Меня усадили на колени перед алтарем, перевязав руки перед собой и протянув концы веревки до скамьи. Там они накрутили такие плотные и замысловатые узлы, что наверняка и сами бы не смогли их распутать. Теперь я сидела как собака на цепи, склоняясь перед святыми изображениями и мучаясь от боли в животе и пробирающего холода.

Меня оставили в одиночестве, по всей видимости, решив, что я могу зачаровать их или выпить их душу. Мерзкие тупицы! Ни от каких происков зла они не спасутся, заперев меня тут.

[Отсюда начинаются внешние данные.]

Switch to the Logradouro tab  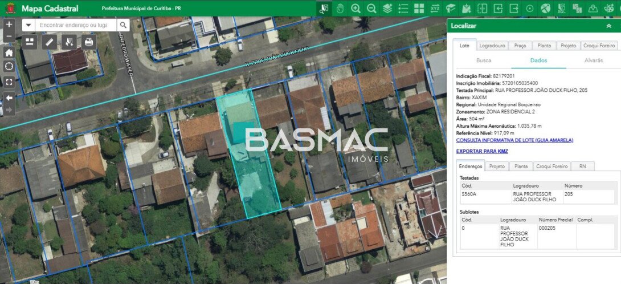[492, 46]
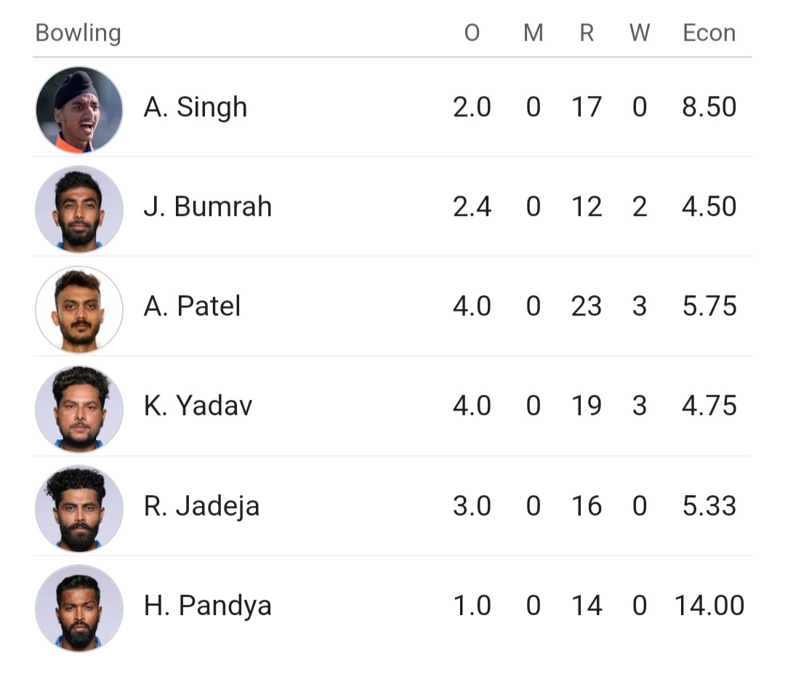This screenshot has width=785, height=687.
Task: Click J. Bumrah's player photo
Action: coord(79,208)
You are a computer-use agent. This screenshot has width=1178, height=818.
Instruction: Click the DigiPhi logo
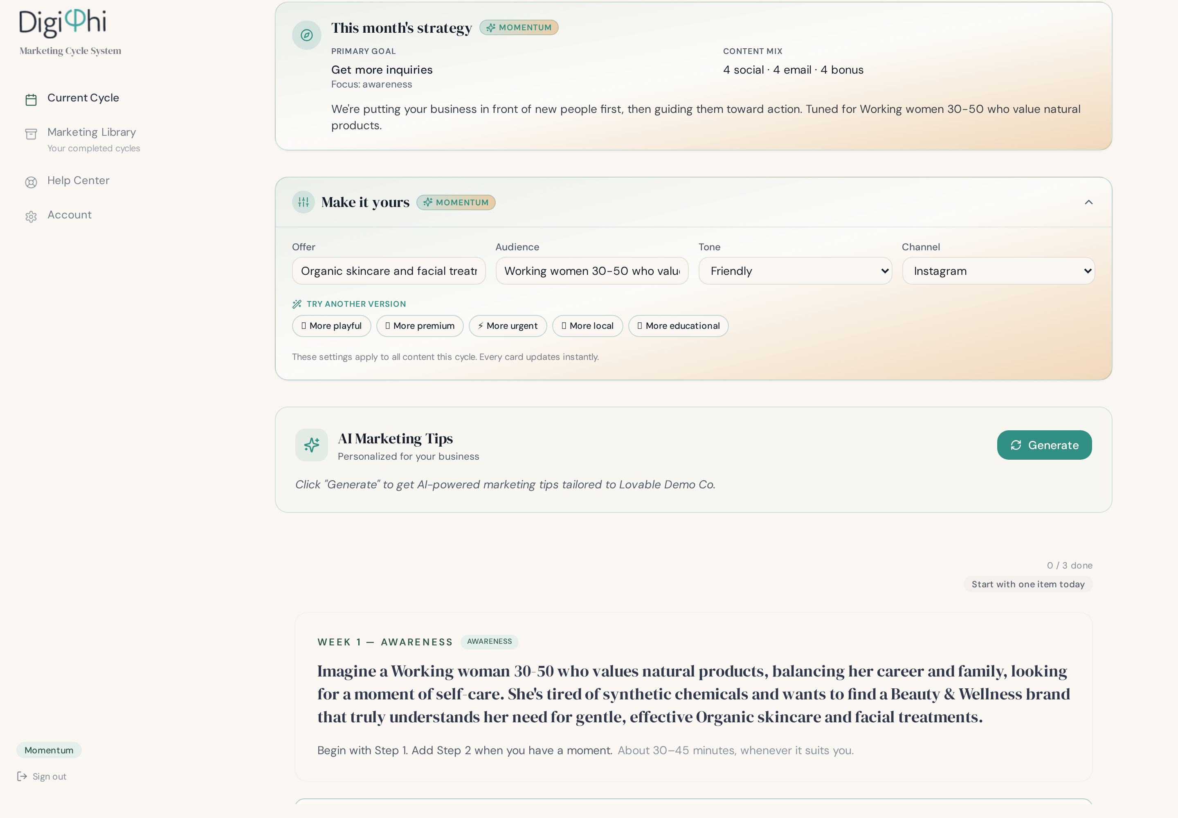coord(63,23)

Перед уходом отец Генри осенил меня крестным знаменем и прочитал короткую молитву, а затем, состроив самое печальное на свете выражение лица, проникновенно молвил:

— Душа твоя освободится! Я позабочусь о том, чтобы все грехи твои были очищены, и ты ушла с благодарностью и легкостью в сердце.

На мгновение я испугалась, что он станет стягать меня своими плетьми, желая очистить мою душу, но мужчина только осторожно погладил меня по голове, вынул изо рта кляп, призывая вознести молитвы Богу, и вышел.

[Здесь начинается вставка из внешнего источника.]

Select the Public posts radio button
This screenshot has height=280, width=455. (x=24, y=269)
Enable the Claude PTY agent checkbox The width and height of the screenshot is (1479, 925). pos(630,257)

Замок на двери оглушительно щелкнул, эхо разнеслось по всему нефу и поднялось дальше, к высокому потолку и старым колоколам на башне. Мне даже показалось, что я слышу их недовольную вибрацию. За окнами взвыл ветер, колыхнулись на алтаре бледные огоньки свечей, и стало тихо.

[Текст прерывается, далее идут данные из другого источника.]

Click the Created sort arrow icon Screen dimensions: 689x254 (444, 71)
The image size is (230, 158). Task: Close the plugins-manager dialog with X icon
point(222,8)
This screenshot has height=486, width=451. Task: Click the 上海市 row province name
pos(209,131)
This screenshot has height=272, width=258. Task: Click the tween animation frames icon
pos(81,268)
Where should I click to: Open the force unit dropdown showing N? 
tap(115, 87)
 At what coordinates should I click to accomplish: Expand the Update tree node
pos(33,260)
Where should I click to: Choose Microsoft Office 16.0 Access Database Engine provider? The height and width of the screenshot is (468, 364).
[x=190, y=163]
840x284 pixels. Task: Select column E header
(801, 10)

Сначала я пыталась выбраться. С трудом доползла до скамей и стала дергать за толстые жесткие веревки, взрезая свои запястья до крови и пытаясь расплести узлы. Ничего не удавалось. Я выбивалась из сил, иногда проваливаясь в тревожную дрему и резко просыпаясь. Мне все казалось, что рядом раздаются шепотки и бормотанье. И каждый раз я ожидала увидеть рядом с собой или заглянувших в церковь девушек, или отца Генри, решившего не дожидаться вечера и покончить со мной сразу же. Но вокруг было пусто.

Я забралась на одну из скамей и свернулась на ней калачиком, пытаясь хоть как-то избавиться от холода. На полу остались следы крови, смазанной лентой тянувшиеся от самого алтаря. Может быть, так я умру гораздо раньше, — пронеслось в голове. — Засну и медленно выпущу свою душу вместе с кровью. Это будет не так страшно».

Но потом внутри меня что-то содрогнулось. Нет, мне нельзя умирать! Нужно бежать как можно дальше… Нужно… Нужно уби… Убежать…

Во сне меня мучили кошмары. Я видела искаженное лицо Дотти, а потом смотрела на себя в зеркало, и мое лицо приобретало такую же кошмарную ухмыляющуюся гримасу. Мне снился лес, растущая между деревьями тень. Она приближалась, и из ее черноты постепенно появлялась фигура отца Генри. Он тянул ко мне костлявые пальцы и что-то пронзительно кричал. А из земли под его ногами, раскидывая листья и комья в разные стороны, появлялись грязные девичьи руки. Они перебирали пальцами и пытались ухватить его за полы плаща. Отец Генри презрительно отпихивал их ногами и, склонив голову набок, уже не кричал, а весело улыбался мне. Я кричала и просыпалась в холодном лихорадочном поту, задыхаясь от собственного ужаса.

Вечерело. Багровые лучи постепенно гасли, оставляя последние кровавые следы на стенах. Церковь заполнялась тенями. Они пробирались по белым стенам, волнами накатывали на скамьи, тянулись к алтарю. Мрак исходил отовсюду, и только несколько свечек нервно колыхались впереди, окрашивая пространство огненно-рыжими красками. Было тихо и одиноко.

Когда стало понятно, что за окном опустилась глубокая ночь, я чуть было не поддалась глупой и нечестивой надежде. Может, их всех уже пожрало то самое зло, и меня теперь никто не тронет? Я тут же одернула себя за такие черные мысли, но не могла не признать, что на мгновение почувствовала облегчение. Но потом…

Потом я вдруг вообразила, каково это — остаться здесь совсем одной, связанной, истекающей кровью, один на один с неизвестным мне существом.